◆ **Work to be completed**: Starting at the line that contains "The height and" and continuing through the end of the listing, write those lines out again, substituting "image" for "screenshot" and keeping everything else unchanged. Omit the pictures.

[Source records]
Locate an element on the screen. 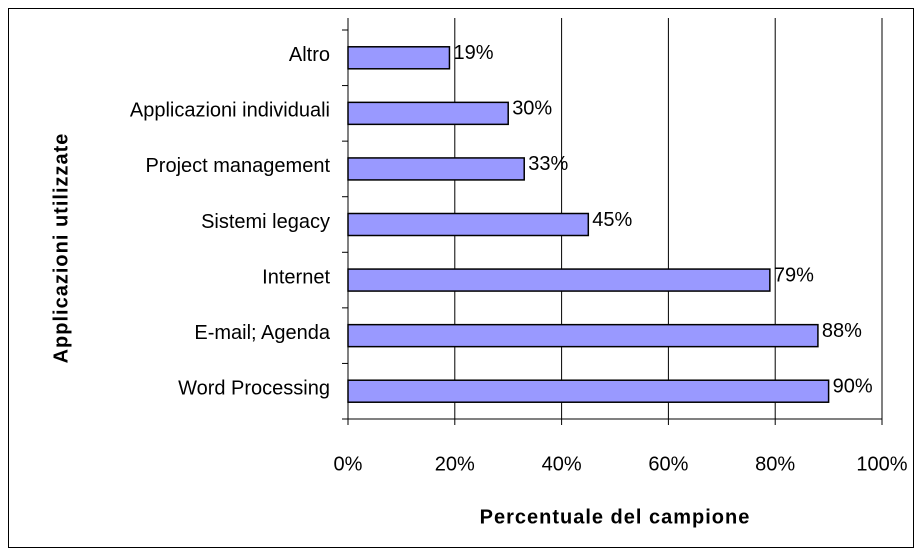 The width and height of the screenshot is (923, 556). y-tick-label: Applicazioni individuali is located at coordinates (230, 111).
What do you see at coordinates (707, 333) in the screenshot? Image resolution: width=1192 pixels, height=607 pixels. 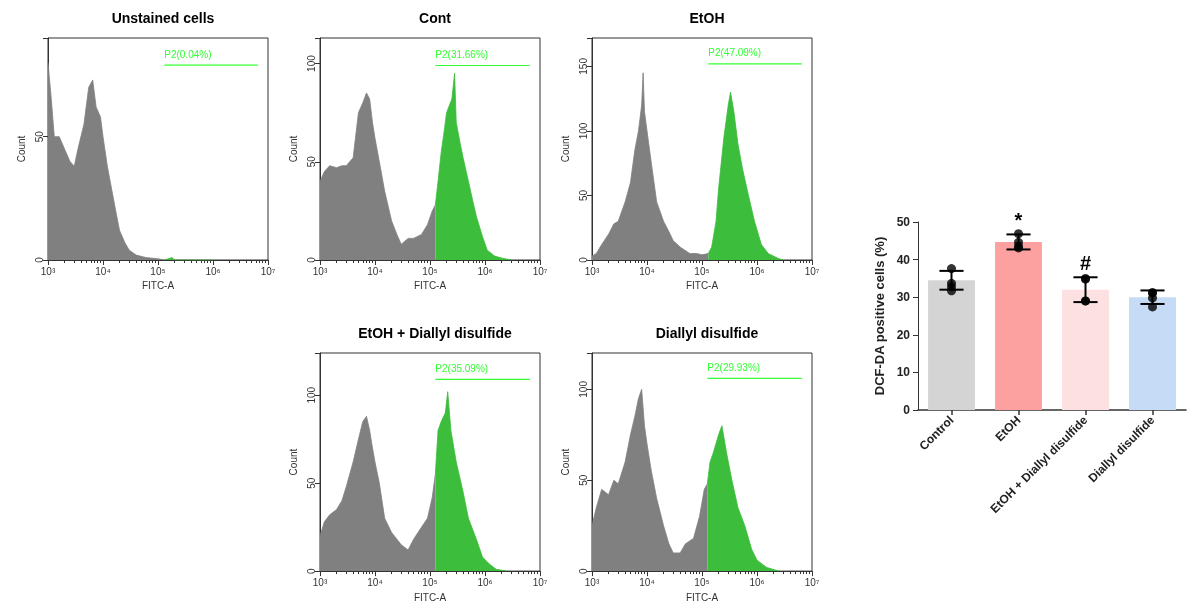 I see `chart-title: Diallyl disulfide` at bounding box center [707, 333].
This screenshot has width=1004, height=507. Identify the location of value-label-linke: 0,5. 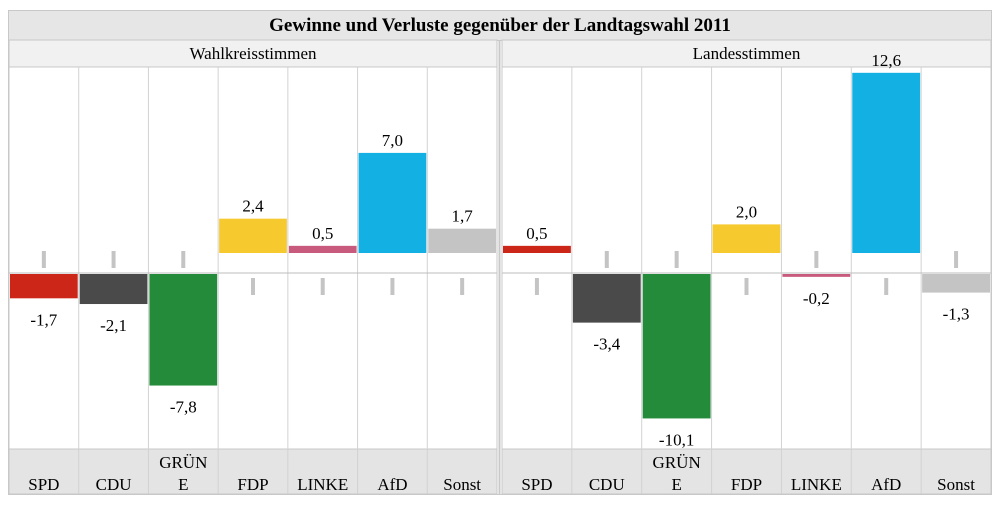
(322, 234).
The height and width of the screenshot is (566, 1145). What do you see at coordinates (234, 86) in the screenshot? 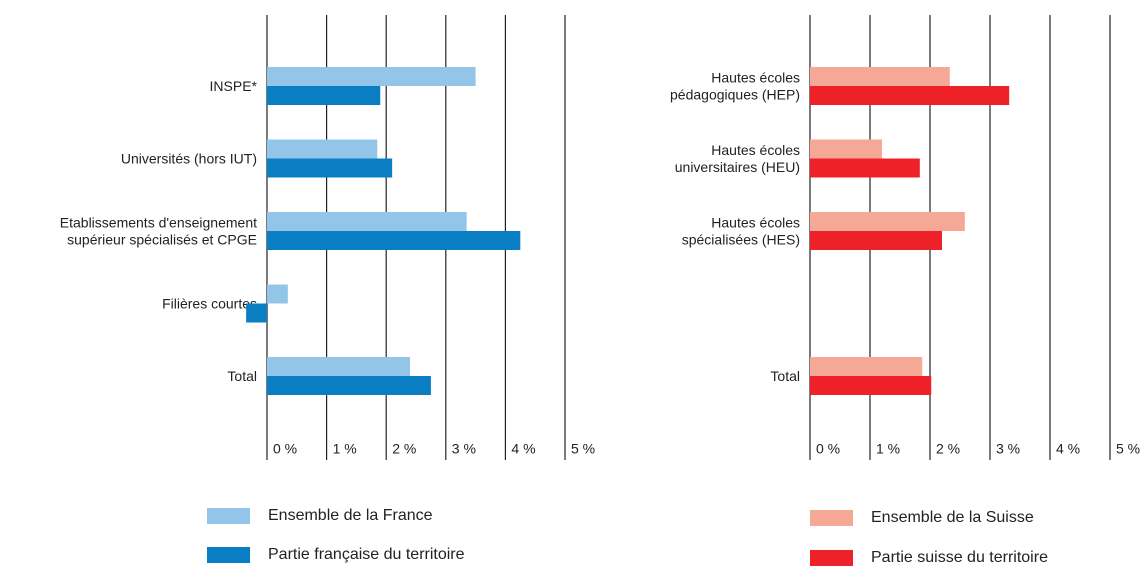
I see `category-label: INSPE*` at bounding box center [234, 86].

◆ **Task output**:
The height and width of the image is (566, 1145). What do you see at coordinates (234, 86) in the image? 
I see `category-label: INSPE*` at bounding box center [234, 86].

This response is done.